If you are a second homeowner with a holiday let, you have a year to ensure you won’t be caught by the closure of a tax loophole used by some to avoid council tax bills on their holiday homes.

Currently, those with second homes in England can avoid paying council tax and can access small business rates relief if they state they are planning to use their property as a holiday let.

However at present there is no requirement to prove it has been rented to holidaymakers, allowing some to gain a tax advantage, despite the property being occupied solely or primarily for private use and standing empty for much of the year.

Evidenced letting

From April 2023 new rules stipulate holiday rentals must have been let for a minimum of 70 days in the previous year to qualify for this council tax exemption and small business rates. In addition the property must be available to let for 140 days a year.

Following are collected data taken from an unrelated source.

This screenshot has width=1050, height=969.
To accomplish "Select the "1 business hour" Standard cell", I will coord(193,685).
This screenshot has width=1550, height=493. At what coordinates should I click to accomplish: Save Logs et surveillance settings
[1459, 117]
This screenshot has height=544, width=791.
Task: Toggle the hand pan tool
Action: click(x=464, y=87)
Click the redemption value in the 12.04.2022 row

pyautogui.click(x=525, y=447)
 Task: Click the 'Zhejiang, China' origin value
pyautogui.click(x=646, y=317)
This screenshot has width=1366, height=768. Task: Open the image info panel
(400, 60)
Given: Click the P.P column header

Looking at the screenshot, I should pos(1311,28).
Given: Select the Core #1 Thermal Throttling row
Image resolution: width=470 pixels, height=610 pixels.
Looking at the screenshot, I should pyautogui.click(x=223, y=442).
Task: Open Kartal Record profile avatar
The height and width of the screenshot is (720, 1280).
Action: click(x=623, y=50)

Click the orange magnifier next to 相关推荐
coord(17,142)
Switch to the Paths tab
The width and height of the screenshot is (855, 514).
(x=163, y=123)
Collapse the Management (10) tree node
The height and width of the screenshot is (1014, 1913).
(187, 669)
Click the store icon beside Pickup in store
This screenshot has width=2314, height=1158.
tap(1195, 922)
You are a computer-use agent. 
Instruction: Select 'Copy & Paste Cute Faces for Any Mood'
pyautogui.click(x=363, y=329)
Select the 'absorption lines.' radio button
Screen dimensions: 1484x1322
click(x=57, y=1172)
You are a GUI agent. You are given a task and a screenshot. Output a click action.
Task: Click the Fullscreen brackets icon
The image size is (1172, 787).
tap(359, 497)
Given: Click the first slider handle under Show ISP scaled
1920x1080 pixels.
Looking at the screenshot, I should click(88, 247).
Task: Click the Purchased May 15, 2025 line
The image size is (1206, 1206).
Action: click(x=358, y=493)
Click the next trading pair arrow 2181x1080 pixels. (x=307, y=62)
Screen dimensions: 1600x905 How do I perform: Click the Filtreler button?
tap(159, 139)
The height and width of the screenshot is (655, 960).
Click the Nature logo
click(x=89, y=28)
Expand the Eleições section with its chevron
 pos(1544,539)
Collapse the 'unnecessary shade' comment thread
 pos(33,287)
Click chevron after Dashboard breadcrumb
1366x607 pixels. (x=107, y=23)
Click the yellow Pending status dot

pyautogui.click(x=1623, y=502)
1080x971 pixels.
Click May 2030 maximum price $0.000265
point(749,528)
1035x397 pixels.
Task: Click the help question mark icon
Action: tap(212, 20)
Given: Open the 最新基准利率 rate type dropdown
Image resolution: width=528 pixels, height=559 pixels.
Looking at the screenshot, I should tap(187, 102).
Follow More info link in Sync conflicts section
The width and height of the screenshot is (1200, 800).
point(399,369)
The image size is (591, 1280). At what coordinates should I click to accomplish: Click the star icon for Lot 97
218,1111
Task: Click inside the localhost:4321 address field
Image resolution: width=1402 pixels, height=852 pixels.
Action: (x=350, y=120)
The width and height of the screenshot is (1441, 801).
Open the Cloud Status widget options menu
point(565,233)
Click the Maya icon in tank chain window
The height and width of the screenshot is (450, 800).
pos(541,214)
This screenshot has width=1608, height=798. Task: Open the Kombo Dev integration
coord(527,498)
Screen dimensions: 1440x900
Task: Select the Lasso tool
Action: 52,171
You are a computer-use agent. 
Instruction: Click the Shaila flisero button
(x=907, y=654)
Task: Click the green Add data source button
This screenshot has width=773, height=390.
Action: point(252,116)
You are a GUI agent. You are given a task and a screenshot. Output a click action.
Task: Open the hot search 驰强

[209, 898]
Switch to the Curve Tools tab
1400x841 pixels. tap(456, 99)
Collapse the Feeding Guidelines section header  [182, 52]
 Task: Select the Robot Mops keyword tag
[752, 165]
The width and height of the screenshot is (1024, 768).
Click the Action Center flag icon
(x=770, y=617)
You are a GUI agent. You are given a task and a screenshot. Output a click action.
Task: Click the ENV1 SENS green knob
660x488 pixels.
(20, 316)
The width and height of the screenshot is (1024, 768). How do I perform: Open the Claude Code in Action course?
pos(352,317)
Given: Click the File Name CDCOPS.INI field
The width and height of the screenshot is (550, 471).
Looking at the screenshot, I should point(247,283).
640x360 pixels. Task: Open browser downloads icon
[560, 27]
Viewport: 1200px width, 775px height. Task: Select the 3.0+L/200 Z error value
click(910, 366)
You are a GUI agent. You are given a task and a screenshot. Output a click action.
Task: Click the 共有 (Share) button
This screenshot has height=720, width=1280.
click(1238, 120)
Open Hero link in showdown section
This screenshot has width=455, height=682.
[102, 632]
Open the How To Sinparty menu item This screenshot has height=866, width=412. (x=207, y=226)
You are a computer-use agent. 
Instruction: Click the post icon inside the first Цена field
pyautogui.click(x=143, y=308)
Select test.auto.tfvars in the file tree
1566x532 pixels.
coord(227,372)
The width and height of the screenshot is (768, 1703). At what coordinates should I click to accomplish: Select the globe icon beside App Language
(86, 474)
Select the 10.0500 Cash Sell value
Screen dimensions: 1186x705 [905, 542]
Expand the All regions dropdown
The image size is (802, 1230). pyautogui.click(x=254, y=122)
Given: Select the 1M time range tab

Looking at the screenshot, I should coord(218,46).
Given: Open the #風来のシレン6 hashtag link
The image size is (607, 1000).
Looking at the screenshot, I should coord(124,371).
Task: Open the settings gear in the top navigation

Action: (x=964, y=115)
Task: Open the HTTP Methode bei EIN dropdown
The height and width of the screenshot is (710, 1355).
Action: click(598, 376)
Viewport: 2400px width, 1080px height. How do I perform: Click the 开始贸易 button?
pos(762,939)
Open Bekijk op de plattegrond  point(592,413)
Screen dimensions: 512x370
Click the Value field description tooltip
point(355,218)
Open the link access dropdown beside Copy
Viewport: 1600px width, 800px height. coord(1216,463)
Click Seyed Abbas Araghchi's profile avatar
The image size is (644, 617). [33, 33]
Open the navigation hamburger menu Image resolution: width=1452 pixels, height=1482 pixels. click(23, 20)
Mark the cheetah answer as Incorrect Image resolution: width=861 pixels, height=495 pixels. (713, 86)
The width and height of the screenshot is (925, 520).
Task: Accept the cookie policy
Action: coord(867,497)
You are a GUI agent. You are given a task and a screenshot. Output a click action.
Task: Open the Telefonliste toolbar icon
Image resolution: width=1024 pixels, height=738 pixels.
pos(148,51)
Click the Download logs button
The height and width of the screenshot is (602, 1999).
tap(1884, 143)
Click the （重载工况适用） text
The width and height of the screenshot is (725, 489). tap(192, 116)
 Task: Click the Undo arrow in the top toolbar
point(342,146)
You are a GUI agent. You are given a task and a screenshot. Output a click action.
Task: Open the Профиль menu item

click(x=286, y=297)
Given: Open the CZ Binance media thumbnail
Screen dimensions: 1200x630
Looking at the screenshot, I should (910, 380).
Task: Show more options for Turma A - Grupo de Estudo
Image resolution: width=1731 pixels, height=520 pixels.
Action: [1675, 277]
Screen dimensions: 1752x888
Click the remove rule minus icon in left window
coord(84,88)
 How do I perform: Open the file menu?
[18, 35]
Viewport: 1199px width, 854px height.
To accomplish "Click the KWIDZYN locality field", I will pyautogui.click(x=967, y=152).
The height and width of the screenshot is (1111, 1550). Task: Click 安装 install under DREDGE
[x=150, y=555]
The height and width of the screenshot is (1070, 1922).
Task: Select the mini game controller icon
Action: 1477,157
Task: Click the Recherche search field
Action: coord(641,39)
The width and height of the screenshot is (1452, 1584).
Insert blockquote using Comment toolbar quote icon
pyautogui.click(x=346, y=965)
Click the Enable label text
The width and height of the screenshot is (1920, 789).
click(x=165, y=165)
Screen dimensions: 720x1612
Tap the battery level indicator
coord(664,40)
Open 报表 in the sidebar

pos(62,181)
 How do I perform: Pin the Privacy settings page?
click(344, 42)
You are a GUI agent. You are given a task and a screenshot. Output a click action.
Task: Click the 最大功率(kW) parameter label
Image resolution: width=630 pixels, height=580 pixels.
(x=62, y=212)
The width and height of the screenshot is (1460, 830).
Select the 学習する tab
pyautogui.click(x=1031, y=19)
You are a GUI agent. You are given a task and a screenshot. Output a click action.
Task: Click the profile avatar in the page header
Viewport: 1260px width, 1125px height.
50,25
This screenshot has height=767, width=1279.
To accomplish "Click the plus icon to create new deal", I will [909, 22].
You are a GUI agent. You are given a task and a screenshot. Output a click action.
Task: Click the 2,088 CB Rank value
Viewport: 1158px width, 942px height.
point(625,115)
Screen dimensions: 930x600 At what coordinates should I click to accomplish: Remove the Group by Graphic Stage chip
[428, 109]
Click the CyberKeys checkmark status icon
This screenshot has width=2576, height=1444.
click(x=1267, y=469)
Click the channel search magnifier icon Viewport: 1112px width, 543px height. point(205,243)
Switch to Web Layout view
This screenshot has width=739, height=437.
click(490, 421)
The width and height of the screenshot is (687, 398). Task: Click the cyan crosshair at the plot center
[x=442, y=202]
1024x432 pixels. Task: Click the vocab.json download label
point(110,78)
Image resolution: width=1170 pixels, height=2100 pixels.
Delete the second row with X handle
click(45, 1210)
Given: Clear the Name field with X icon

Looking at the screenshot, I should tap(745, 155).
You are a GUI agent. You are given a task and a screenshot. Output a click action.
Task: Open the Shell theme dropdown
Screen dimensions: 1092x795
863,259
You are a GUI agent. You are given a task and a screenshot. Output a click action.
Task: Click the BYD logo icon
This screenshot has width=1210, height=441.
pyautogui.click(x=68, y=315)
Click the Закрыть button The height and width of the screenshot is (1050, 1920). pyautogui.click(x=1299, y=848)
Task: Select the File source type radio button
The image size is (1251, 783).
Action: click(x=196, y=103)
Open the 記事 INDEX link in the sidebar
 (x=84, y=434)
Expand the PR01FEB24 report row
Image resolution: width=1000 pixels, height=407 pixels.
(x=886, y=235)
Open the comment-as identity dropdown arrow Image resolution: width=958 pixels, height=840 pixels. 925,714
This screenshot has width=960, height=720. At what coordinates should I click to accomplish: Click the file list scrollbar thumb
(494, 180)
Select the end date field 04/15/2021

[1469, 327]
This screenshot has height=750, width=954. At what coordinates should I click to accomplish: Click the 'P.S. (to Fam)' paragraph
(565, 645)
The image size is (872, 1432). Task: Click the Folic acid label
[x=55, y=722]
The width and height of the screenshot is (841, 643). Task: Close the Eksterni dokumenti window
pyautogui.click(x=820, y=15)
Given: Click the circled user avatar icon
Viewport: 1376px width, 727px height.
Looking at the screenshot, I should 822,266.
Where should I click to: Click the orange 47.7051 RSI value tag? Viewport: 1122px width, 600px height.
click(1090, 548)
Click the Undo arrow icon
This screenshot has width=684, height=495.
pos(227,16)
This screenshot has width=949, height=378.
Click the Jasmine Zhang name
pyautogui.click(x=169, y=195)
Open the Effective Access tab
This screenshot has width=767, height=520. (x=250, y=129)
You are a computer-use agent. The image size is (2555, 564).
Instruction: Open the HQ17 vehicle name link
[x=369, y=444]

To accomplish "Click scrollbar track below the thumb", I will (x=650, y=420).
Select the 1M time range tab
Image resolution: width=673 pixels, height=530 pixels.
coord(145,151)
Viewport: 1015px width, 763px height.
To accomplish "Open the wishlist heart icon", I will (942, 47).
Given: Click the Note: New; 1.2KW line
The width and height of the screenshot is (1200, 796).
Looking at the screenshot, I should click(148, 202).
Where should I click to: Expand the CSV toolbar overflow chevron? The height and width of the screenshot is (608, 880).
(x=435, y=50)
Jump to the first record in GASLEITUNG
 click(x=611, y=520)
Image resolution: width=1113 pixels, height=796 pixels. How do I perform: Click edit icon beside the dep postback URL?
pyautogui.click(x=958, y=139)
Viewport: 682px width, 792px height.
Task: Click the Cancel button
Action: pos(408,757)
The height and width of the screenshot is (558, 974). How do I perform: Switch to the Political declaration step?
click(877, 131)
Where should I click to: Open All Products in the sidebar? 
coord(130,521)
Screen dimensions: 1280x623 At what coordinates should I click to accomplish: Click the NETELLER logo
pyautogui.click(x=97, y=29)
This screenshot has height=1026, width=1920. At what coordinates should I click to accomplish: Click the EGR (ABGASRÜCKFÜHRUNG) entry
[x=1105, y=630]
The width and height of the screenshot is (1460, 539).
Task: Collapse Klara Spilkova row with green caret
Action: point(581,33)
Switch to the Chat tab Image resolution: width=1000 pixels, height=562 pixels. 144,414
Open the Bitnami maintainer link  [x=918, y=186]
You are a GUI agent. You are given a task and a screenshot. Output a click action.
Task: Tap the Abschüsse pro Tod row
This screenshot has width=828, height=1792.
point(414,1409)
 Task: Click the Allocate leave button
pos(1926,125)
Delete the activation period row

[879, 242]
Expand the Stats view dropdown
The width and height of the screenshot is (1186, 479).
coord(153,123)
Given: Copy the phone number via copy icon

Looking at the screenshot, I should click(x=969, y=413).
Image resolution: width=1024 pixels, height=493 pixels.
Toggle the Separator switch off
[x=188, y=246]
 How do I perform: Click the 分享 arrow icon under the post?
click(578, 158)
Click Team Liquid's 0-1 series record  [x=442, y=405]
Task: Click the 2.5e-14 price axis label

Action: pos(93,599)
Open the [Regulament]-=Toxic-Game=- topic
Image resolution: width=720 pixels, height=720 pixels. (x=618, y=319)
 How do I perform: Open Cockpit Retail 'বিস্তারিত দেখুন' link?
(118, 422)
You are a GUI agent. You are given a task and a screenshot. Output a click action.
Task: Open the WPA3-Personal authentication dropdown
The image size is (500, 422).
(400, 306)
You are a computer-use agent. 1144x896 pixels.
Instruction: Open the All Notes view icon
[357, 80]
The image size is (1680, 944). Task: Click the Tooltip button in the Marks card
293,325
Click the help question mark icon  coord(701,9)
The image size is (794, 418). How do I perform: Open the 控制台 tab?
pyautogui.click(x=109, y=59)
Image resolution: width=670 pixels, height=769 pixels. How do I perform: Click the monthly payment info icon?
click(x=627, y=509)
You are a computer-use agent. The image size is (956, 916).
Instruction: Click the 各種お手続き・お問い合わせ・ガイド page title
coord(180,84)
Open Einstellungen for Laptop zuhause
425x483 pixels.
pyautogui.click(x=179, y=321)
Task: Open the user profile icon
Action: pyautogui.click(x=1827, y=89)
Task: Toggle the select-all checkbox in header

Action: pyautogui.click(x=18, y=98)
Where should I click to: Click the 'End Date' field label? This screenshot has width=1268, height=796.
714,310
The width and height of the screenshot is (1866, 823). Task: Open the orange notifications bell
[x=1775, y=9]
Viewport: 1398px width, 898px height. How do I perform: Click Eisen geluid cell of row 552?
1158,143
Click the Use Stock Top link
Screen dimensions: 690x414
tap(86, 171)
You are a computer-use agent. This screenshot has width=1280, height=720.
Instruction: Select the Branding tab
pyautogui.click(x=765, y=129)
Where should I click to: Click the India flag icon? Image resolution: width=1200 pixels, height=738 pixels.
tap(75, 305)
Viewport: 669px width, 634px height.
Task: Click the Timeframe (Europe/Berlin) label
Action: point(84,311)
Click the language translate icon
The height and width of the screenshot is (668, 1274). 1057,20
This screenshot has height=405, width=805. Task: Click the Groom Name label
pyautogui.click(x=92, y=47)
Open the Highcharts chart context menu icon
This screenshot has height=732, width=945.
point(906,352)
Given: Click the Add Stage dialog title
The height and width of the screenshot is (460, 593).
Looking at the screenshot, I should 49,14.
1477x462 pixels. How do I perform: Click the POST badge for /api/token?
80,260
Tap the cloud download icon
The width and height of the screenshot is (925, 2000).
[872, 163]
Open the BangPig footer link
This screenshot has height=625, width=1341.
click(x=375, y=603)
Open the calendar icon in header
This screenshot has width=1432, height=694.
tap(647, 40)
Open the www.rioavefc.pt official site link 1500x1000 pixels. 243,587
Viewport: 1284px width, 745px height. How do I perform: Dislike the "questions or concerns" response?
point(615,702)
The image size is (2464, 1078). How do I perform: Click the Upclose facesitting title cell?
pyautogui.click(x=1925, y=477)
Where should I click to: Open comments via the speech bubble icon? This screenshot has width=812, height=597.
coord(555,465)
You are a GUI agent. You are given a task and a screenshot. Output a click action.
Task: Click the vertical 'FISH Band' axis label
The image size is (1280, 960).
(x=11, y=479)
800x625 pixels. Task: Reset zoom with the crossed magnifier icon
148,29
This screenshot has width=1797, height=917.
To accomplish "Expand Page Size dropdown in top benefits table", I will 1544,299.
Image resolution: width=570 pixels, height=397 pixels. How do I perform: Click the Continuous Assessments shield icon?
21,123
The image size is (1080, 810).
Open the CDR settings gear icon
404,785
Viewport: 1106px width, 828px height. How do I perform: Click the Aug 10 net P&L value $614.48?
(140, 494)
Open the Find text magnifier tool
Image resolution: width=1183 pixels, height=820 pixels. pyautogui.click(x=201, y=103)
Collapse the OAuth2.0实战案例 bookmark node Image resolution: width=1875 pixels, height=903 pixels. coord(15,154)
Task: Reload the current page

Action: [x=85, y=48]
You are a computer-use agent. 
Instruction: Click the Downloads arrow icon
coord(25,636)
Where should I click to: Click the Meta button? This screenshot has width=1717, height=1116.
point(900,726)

Property owners will have to provide letting receipts and details of where the property is advertised to holidaymakers, e.g. online or via brochures. Those that fail to let out their property for the required period will have to pay council tax the following year.

Landlords who run commercial holiday let businesses, which encourage tourism and provide jobs and local revenue across the country, will not be penalised.

As we move towards the holiday season, now is a good time to work out a plan to ensure you don’t get caught out next year.

The value of tax reliefs depends on your individual circumstances. Tax laws can change. The Financial Conduct Authority does not regulate tax advice.